Caroline Kennedy, who hosts the show as part of a living memorial to her assassinated father, John F. Kennedy, acknowledged her personal connection to one honoree. Diamond’s “Sweet Caroline” was named for her.
“I’m going to have to thank her for that,” Diamond said before the show.
Earlier, President Barack Obama praised the actors and musicians at the White House.
“They have different talents, and they’ve traveled different paths,” Obama said. “And yet they belong here together because each of tonight’s honorees has felt the need to express themselves and share that expression with the world.”
He said everyone has that desire for self-expression in common.
“That’s why we dance, even if, as Michelle says, I look silly doing it,” he said to laughter.
Smokey Robinson sang “Sweet Caroline” with help from Kennedy.
Classical music stole the show’s finale with surprise tributes from Stephen Colbert and Elmo from TV’s “Sesame Street.”
“Tonight we celebrate the greatest living cellist,” Colbert said “We chell-ebrate, if you will.”
Ma has played cello since he was 4. At age 7, he played for Presidents Kennedy and Dwight D. Eisenhower.
Earlier in the day, Obama jokingly looked to Ma for some advice.
“Everybody likes him,” Obama said. “You’ve got to give me some tips. I thought about asking him to go talk to Congress.”
Secretary of State Hillary Rodham Clinton flew home for less than 36 hours between diplomatic travels to honor the artists with a dinner Saturday night. After visiting the isolated Southeast Asian country of Myanmar, Clinton said such U.S. artists have worldwide influence by using their freedom of creativity.

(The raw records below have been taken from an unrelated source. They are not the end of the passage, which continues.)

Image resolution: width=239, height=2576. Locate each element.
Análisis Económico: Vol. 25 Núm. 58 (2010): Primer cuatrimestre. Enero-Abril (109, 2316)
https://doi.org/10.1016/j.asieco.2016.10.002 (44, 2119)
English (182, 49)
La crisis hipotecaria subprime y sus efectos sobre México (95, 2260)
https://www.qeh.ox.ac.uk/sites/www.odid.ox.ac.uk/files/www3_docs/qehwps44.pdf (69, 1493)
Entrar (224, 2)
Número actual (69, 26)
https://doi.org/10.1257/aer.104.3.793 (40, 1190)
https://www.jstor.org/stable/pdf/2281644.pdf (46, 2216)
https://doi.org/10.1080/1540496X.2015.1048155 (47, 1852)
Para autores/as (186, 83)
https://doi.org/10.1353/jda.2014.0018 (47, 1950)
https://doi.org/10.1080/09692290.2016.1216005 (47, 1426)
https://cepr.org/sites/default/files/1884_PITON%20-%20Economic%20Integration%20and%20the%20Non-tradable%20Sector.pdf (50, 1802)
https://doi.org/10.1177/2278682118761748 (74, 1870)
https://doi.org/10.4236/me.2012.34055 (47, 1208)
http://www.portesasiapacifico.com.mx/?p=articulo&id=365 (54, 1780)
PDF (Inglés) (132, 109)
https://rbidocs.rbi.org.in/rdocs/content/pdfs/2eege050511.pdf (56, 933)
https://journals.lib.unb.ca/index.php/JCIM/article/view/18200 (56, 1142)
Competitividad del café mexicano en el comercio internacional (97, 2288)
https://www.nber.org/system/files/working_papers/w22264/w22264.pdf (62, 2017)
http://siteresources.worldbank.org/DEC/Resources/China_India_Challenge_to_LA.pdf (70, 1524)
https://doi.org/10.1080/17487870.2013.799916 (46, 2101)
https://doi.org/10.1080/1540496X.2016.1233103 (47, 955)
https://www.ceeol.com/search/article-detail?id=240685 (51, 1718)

“You may not know it, but somewhere in a little tiny room in Burma or even in North Korea, someone is desperately trying to hear you or to see you, to experience you,” Clinton said. “And if they are lucky enough to make that connection, it can literally change lives and countries.”
Shortly after, in a toast to Streep at the State Department, writer Nora Ephron warned Clinton that the person who would someday play her on screen is the same woman who played Julia Child in “Julie and Julia” and British Prime Minister Margaret Thatcher in the upcoming “The Iron Lady.” Streep, 62, stood up for a better look at the nation’s top diplomat.
“It’s inevitable,” Ephron told Clinton, drawing big laughs. “You met her tonight, and I’m sure you thought she was charming, but she was just soaking you up.”
Streep has won two Oscars in a career spanning Shakespeare to ABBA with the movie “Mamma Mia!” For her part, Streep said she is in awe of the accolades.
“Look where we are, look who’s here,” Streep told The Associated Press. “It’s overwhelming. I feel very proud.”
On Sunday, Emily Blunt and Anne Hathaway from “The Devil Wears Prada” joined Kevin Kline and Stanley Tucci for a musical tribute to Streep.
Sarah Jessica Parker and Matthew Broderick opened the tributes to Broadway singer Barbara Cook, recalling the days when they first started dating and went to hear Cook sing at the Cafe Carlyle in New York.
Cook, 84, made her Broadway debut in 1951, and later Leonard Bernstein cast her in his musical “Candide.” She topped that performance as Marian the Librarian in 1957’s hit musical “The Music Man,” for which she won a Tony Award.
A film tribute noted Cook went silent for a decade, due to drinking and depression, but she came back.
Glenn Close called her an icon for anyone who has worked on Broadway.
“I think we have the biggest respect for her because she really has survived, survived and prevailed,” Close said.
Jazz saxophonist Sonny Rollins, 81, has shared the stage with Miles Davis and Dizzy Gillespie, among others.
“America is the home of jazz. It’s what we started,” he said. “By the way, hip hop music is a part of jazz, believe it or not.”
Friend Bill Cosby marveled about how he has heard Rollins’ distinctive sax around the world in Greece, Hong Kong, Italy – and found so many people who knew the musician’s work.
Benny Golson and Herbie Hancock joined in playing some of Rollins’ tunes.
Fellow sax player and former President Bill Clinton said earlier that he has been a fan since the age of 15 or 16 when he bought his first Rollins LP and played it until it was worn out.
“His music can bend your mind, it can break your heart, and it can make you laugh out loud,” Clinton said. “He has done things with improvisation that really no one has ever done.”